Twenty arrested in Brisbane as activists defy ban on Palestine protest slogans

Twenty people, including myself, were arrested yesterday for defying Queensland’s draconian new “hate speech” laws. These laws make it an offence—with only narrow exceptions—to publicly utter or display the phrases “From the river to the sea” and “Globalise the Intifada”.

The laws are aimed at silencing support for Palestine and intimidating the Palestine movement.

The arrests took place at a rally organised by Justice for Palestine Magan-djin (Brisbane) as part of a weekend of action against the slogan bans.

Ed Carroll was the first of two Jewish men arrested at the rally under legislation supposedly designed to protect Jews from antisemitic hate speech.

As he spoke, Ed challenged that premise directly, “When Palestinians say ‘From the river to the sea’, it is a call for unity, for liberation, and for peace. When Zionist Jews, Zionist Christians, Christian nationalists and Israeli nationalists use that phrase, it is explicitly a call for genocide and ethnic cleansing.”

As police moved in to arrest him, people instinctively tried to surround and defend him, chanting, “This is not a police state—we have the right to demonstrate.”

After Ed’s arrest, police escalated their response, deploying riot officers—misleadingly branded the “Public Safety Response Team”—to push back the crowd and clear the way for further arrests.

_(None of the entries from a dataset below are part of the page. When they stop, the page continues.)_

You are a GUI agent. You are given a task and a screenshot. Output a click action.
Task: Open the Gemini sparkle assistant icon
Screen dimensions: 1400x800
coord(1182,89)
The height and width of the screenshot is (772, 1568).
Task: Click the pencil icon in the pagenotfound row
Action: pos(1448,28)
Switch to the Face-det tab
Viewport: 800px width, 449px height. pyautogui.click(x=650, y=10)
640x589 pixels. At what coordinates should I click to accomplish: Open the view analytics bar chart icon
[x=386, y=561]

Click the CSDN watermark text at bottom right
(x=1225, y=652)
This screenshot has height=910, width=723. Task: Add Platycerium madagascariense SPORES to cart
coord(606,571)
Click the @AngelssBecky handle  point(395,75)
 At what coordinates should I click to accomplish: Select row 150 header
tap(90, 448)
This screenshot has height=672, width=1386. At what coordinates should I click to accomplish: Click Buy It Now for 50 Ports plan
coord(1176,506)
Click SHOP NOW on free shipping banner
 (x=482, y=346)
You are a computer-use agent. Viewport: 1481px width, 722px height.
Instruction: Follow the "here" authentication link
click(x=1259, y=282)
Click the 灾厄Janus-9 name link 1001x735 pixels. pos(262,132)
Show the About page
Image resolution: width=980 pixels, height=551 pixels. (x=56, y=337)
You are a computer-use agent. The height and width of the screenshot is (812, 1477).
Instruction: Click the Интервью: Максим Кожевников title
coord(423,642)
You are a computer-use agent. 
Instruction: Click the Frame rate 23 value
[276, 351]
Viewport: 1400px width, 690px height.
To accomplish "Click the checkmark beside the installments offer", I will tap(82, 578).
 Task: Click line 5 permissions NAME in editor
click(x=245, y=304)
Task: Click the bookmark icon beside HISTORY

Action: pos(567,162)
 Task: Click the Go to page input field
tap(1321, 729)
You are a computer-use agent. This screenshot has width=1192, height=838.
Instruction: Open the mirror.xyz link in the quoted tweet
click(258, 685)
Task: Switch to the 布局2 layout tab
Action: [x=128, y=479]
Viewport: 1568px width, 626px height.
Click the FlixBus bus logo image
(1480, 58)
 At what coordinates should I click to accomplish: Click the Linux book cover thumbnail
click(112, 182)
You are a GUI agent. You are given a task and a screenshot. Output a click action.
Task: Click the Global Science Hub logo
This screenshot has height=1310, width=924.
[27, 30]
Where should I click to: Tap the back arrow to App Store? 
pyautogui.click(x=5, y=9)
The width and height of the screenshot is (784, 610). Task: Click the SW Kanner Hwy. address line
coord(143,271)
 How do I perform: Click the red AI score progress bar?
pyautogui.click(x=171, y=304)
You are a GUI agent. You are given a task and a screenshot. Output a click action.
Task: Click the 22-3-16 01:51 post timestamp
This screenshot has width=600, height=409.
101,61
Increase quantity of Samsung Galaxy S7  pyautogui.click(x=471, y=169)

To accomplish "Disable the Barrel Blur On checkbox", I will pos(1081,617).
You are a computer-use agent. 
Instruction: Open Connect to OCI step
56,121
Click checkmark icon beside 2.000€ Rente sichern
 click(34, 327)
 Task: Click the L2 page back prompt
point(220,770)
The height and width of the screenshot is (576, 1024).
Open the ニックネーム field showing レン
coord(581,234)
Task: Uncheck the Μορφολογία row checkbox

More than 30 heavily equipped officers, armed with tasers and capsicum spray, were mobilised to detain a single peaceful protester. The sheer scale of the operation made it look not just repressive, but absurd.

That absurdity was reinforced by police instructions to organisers before the rally. They had been told that police would enforce a ban only on the exact banned phrases. So “From the sea to the river, Palestine will live forever” would be ignored, while “From the river to the sea, Palestine will be free” would trigger arrest.

Police intimidation—including the use of mounted officers—failed to break the mood of defiance. Again and again, as arrests were made, including the retired journalist, Kate Denny, the crowd chanted the banned slogan in unison.

Frustrated, police began confiscating sound equipment and megaphones. Before my own arrest, I used a megaphone to describe the Intifada slogan as a “call for mass resistance” and argued that the LNP government had introduced these laws to “demonise and criminalise our movement, and to cover for their own complicity in a genocide”.

Not long after I was taken into custody, the protest regrouped and marched to the police watch house. There, another person was arrested simply for wearing a T-shirt—bought in Sydney—bearing the banned slogan. (A warning to interstate visitors: check your luggage before arriving in Queensland.)

All those arrested were released by 9.30pm, charged with either displaying or reciting a prohibited expression, but with bail conditions banning them from attending the rally and march on Parliament the following day.

Despite this, turnout did not falter. If anything, the arrests only strengthened the resolve of those who remained. There were more than enough people ready to take the place of those the police had tried to silence.